ABOUT THIS TASK. The following entries are to be retyped in full, exactly as written.

·····

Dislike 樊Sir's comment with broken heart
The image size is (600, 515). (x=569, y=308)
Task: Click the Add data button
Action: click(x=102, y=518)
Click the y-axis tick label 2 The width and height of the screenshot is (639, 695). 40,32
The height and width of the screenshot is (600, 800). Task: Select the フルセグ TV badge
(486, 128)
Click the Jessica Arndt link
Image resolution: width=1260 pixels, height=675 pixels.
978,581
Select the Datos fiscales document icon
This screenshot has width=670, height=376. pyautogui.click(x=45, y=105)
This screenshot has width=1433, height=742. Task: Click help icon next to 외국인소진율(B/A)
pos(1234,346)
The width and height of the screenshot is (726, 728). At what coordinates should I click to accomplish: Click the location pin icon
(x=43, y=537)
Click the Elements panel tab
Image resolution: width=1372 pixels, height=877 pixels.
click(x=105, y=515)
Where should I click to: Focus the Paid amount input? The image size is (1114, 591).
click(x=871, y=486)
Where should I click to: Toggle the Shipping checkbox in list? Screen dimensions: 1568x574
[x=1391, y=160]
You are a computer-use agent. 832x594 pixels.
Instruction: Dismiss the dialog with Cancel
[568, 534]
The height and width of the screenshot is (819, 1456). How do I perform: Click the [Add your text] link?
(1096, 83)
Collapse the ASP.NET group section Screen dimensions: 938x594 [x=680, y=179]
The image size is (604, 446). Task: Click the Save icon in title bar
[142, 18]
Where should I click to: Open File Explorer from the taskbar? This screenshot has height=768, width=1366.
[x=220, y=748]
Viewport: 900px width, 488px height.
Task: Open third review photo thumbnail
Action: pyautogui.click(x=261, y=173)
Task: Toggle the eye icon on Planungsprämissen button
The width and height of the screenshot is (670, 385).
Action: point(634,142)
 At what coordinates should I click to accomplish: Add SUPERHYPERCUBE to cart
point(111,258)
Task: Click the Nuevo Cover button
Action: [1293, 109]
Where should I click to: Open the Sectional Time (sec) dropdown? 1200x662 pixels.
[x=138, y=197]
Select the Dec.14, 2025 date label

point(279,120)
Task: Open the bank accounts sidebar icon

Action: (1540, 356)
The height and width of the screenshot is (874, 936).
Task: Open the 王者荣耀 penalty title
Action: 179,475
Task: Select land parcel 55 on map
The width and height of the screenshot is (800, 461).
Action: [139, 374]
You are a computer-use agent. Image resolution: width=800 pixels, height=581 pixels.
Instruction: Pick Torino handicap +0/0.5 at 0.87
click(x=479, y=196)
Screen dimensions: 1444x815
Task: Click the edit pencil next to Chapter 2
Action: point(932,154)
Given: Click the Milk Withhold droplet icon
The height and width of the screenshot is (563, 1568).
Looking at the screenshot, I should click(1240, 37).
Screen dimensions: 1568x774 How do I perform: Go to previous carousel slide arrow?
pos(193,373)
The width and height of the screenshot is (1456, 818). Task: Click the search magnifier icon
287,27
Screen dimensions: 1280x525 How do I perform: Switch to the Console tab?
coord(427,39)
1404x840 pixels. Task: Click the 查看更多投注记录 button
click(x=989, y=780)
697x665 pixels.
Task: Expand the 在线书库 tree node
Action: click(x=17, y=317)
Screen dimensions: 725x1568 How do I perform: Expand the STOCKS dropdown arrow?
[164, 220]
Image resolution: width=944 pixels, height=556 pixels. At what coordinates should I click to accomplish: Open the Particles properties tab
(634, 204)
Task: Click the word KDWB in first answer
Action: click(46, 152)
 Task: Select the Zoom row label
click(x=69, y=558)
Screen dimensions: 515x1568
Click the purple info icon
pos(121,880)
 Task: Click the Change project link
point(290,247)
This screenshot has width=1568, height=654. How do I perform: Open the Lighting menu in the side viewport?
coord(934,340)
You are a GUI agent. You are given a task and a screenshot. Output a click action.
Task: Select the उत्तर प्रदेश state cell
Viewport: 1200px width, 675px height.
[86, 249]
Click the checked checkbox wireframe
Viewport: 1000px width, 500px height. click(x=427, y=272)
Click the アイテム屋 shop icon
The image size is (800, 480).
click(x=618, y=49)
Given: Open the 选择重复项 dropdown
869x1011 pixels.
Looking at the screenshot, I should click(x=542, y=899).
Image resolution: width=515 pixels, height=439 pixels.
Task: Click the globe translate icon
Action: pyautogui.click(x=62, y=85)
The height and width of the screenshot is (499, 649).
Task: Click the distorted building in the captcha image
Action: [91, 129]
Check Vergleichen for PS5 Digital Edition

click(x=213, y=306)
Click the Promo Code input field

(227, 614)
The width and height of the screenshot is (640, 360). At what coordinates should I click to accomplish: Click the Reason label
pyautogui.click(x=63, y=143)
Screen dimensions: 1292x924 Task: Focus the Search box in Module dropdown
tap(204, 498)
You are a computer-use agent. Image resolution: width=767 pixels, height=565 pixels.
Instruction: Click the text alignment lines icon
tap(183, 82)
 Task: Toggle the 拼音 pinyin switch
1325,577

·····

WRITTEN REPLY.
Dislike 樊Sir's comment with broken heart
The image size is (600, 515). (x=569, y=308)
Task: Click the Add data button
Action: click(x=102, y=518)
Click the y-axis tick label 2 The width and height of the screenshot is (639, 695). 40,32
The height and width of the screenshot is (600, 800). Task: Select the フルセグ TV badge
(486, 128)
Click the Jessica Arndt link
Image resolution: width=1260 pixels, height=675 pixels.
978,581
Select the Datos fiscales document icon
This screenshot has width=670, height=376. pyautogui.click(x=45, y=105)
This screenshot has width=1433, height=742. Task: Click help icon next to 외국인소진율(B/A)
pos(1234,346)
The width and height of the screenshot is (726, 728). At what coordinates should I click to accomplish: Click the location pin icon
(x=43, y=537)
Click the Elements panel tab
Image resolution: width=1372 pixels, height=877 pixels.
click(x=105, y=515)
Where should I click to: Focus the Paid amount input? The image size is (1114, 591).
click(x=871, y=486)
Where should I click to: Toggle the Shipping checkbox in list? Screen dimensions: 1568x574
[x=1391, y=160]
You are a computer-use agent. 832x594 pixels.
Instruction: Dismiss the dialog with Cancel
[568, 534]
The height and width of the screenshot is (819, 1456). How do I perform: Click the [Add your text] link?
(1096, 83)
Collapse the ASP.NET group section Screen dimensions: 938x594 [x=680, y=179]
The image size is (604, 446). Task: Click the Save icon in title bar
[142, 18]
Where should I click to: Open File Explorer from the taskbar? This screenshot has height=768, width=1366.
[x=220, y=748]
Viewport: 900px width, 488px height.
Task: Open third review photo thumbnail
Action: pyautogui.click(x=261, y=173)
Task: Toggle the eye icon on Planungsprämissen button
The width and height of the screenshot is (670, 385).
Action: point(634,142)
 At what coordinates should I click to accomplish: Add SUPERHYPERCUBE to cart
point(111,258)
Task: Click the Nuevo Cover button
Action: [1293, 109]
Where should I click to: Open the Sectional Time (sec) dropdown? 1200x662 pixels.
[x=138, y=197]
Select the Dec.14, 2025 date label

point(279,120)
Task: Open the bank accounts sidebar icon

Action: (1540, 356)
The height and width of the screenshot is (874, 936).
Task: Open the 王者荣耀 penalty title
Action: 179,475
Task: Select land parcel 55 on map
The width and height of the screenshot is (800, 461).
Action: [139, 374]
You are a computer-use agent. Image resolution: width=800 pixels, height=581 pixels.
Instruction: Pick Torino handicap +0/0.5 at 0.87
click(x=479, y=196)
Screen dimensions: 1444x815
Task: Click the edit pencil next to Chapter 2
Action: point(932,154)
Given: Click the Milk Withhold droplet icon
The height and width of the screenshot is (563, 1568).
Looking at the screenshot, I should click(1240, 37).
Screen dimensions: 1568x774 How do I perform: Go to previous carousel slide arrow?
pos(193,373)
The width and height of the screenshot is (1456, 818). Task: Click the search magnifier icon
287,27
Screen dimensions: 1280x525 How do I perform: Switch to the Console tab?
coord(427,39)
1404x840 pixels. Task: Click the 查看更多投注记录 button
click(x=989, y=780)
697x665 pixels.
Task: Expand the 在线书库 tree node
Action: click(x=17, y=317)
Screen dimensions: 725x1568 How do I perform: Expand the STOCKS dropdown arrow?
[164, 220]
Image resolution: width=944 pixels, height=556 pixels. At what coordinates should I click to accomplish: Open the Particles properties tab
(634, 204)
Task: Click the word KDWB in first answer
Action: click(46, 152)
 Task: Select the Zoom row label
click(x=69, y=558)
Screen dimensions: 515x1568
Click the purple info icon
pos(121,880)
 Task: Click the Change project link
point(290,247)
This screenshot has width=1568, height=654. How do I perform: Open the Lighting menu in the side viewport?
coord(934,340)
You are a GUI agent. You are given a task and a screenshot. Output a click action.
Task: Select the उत्तर प्रदेश state cell
Viewport: 1200px width, 675px height.
[86, 249]
Click the checked checkbox wireframe
Viewport: 1000px width, 500px height. click(x=427, y=272)
Click the アイテム屋 shop icon
The image size is (800, 480).
click(x=618, y=49)
Given: Open the 选择重复项 dropdown
869x1011 pixels.
Looking at the screenshot, I should click(x=542, y=899).
Image resolution: width=515 pixels, height=439 pixels.
Task: Click the globe translate icon
Action: pyautogui.click(x=62, y=85)
The height and width of the screenshot is (499, 649).
Task: Click the distorted building in the captcha image
Action: [91, 129]
Check Vergleichen for PS5 Digital Edition

click(x=213, y=306)
Click the Promo Code input field

(227, 614)
The width and height of the screenshot is (640, 360). At what coordinates should I click to accomplish: Click the Reason label
pyautogui.click(x=63, y=143)
Screen dimensions: 1292x924 Task: Focus the Search box in Module dropdown
tap(204, 498)
You are a computer-use agent. Image resolution: width=767 pixels, height=565 pixels.
Instruction: Click the text alignment lines icon
tap(183, 82)
 Task: Toggle the 拼音 pinyin switch
1325,577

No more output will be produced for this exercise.